**ABOUT THIS EXERCISE**. Produce as output only the lines below starting at the line with "Given: Open the @2uwmp handle" and continuing through the line with "The height and", each one exactly as written.

**SUPPLIED DATA**.
·····

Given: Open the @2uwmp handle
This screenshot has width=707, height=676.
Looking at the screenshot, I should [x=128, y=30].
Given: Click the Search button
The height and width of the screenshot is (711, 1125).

·····

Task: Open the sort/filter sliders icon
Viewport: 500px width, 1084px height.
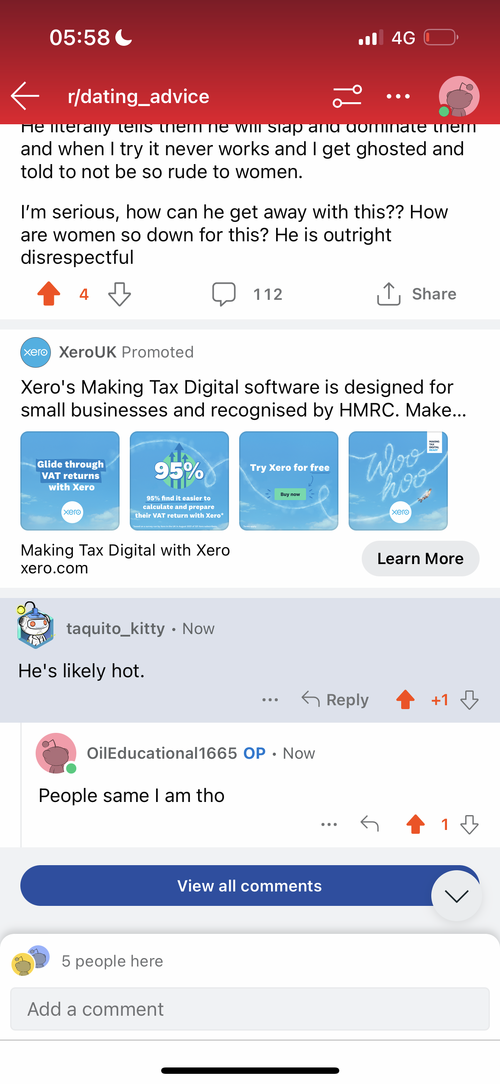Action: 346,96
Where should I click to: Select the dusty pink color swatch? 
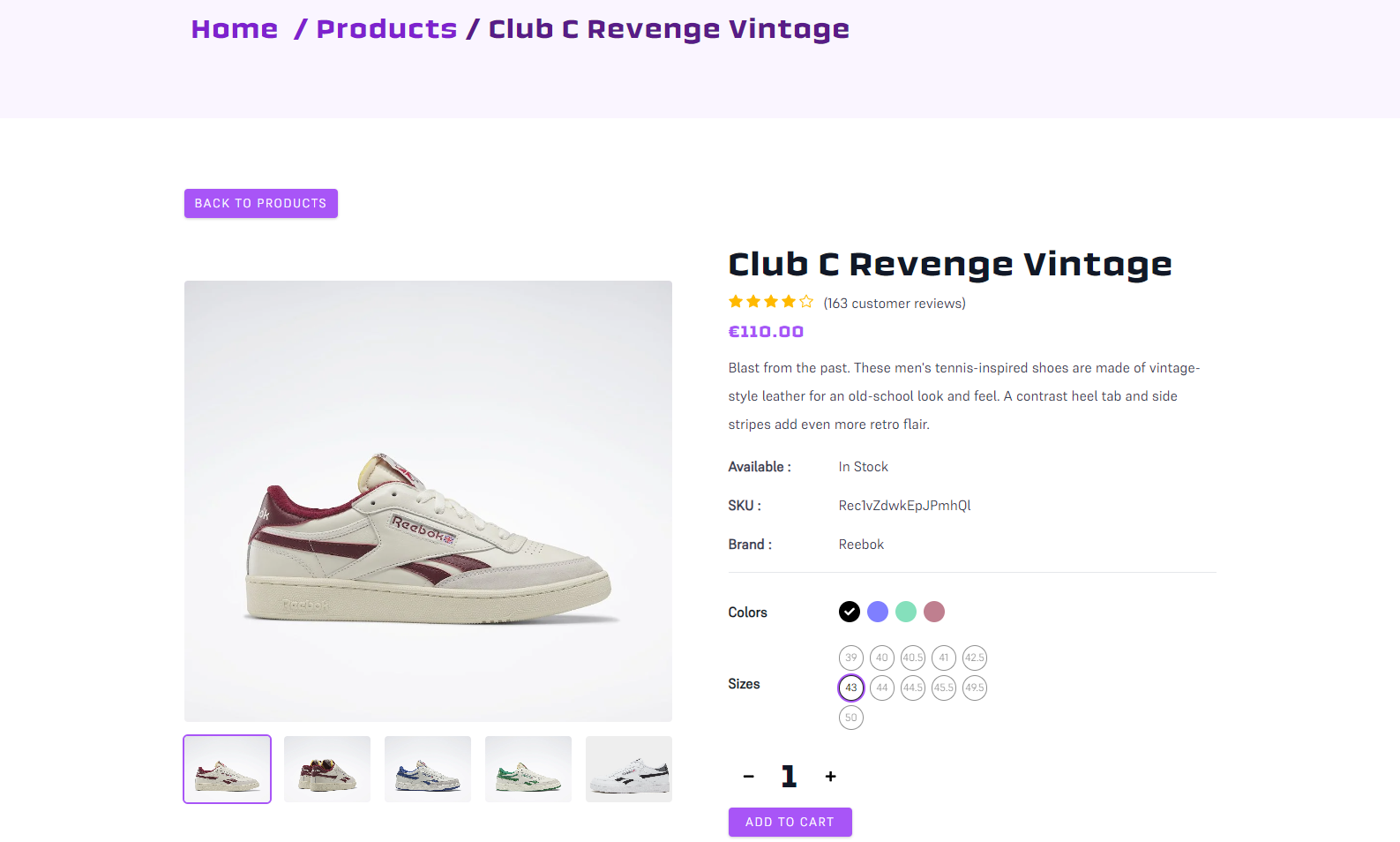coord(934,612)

·····

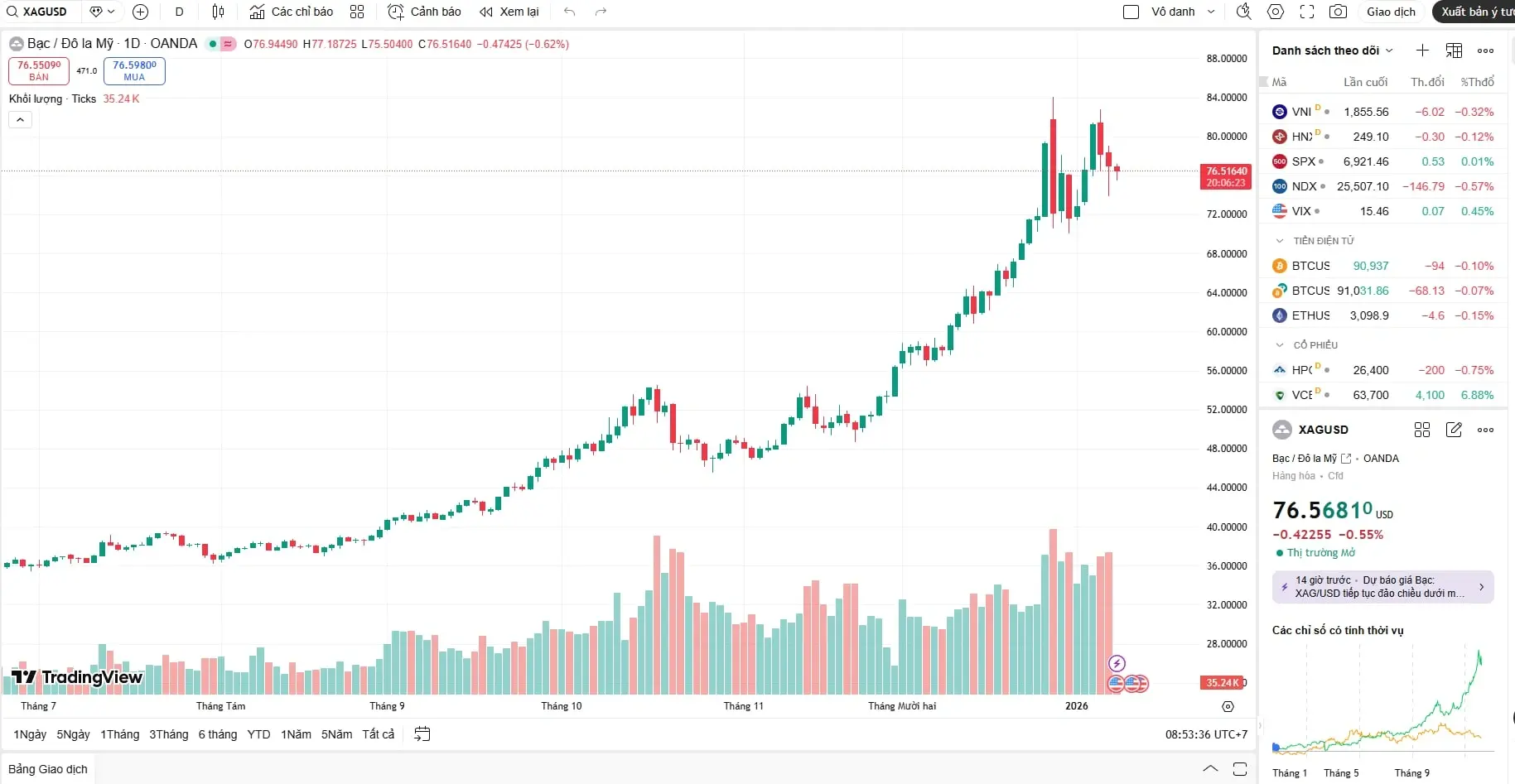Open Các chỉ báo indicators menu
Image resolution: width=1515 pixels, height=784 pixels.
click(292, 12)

·····

**WRITTEN ANSWER**.
Given: Open the @2uwmp handle
This screenshot has width=707, height=676.
Looking at the screenshot, I should [x=128, y=30].
Given: Click the Search button
The height and width of the screenshot is (711, 1125).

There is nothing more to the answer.